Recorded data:
---+---
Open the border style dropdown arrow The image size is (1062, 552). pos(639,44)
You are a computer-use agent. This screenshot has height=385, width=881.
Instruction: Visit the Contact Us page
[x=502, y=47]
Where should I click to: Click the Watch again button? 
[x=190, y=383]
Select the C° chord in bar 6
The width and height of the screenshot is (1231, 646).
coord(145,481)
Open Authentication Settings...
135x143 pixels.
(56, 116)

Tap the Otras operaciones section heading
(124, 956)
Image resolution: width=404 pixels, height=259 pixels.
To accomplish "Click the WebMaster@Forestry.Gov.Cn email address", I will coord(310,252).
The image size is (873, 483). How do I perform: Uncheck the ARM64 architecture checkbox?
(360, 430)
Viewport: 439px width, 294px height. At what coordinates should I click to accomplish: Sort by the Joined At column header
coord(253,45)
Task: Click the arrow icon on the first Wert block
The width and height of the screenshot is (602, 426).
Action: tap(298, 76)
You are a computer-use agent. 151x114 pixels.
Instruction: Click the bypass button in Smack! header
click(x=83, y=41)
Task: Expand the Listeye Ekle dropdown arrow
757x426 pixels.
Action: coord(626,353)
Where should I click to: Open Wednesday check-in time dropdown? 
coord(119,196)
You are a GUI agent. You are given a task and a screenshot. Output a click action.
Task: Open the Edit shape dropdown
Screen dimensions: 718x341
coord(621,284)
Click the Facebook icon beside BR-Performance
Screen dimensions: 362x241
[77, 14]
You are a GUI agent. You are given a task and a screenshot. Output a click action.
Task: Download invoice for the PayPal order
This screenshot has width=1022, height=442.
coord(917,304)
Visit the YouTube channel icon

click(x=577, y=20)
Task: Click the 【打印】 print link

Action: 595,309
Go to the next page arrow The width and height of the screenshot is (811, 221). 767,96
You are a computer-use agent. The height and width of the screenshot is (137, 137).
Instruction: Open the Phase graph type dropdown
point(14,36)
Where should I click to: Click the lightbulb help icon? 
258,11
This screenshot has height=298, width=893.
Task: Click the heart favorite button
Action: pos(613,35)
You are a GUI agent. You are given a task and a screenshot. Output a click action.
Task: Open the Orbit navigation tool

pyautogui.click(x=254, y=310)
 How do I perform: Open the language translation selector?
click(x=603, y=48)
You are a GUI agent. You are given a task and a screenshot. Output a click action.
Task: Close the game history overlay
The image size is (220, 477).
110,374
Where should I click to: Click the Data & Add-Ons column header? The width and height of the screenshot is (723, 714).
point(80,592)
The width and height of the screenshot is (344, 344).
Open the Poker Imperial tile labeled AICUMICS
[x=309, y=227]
---+---
* Work instructions *
Compute how many lines of the records above hold the string "computer". Give the number with no other output.

* Output below *
3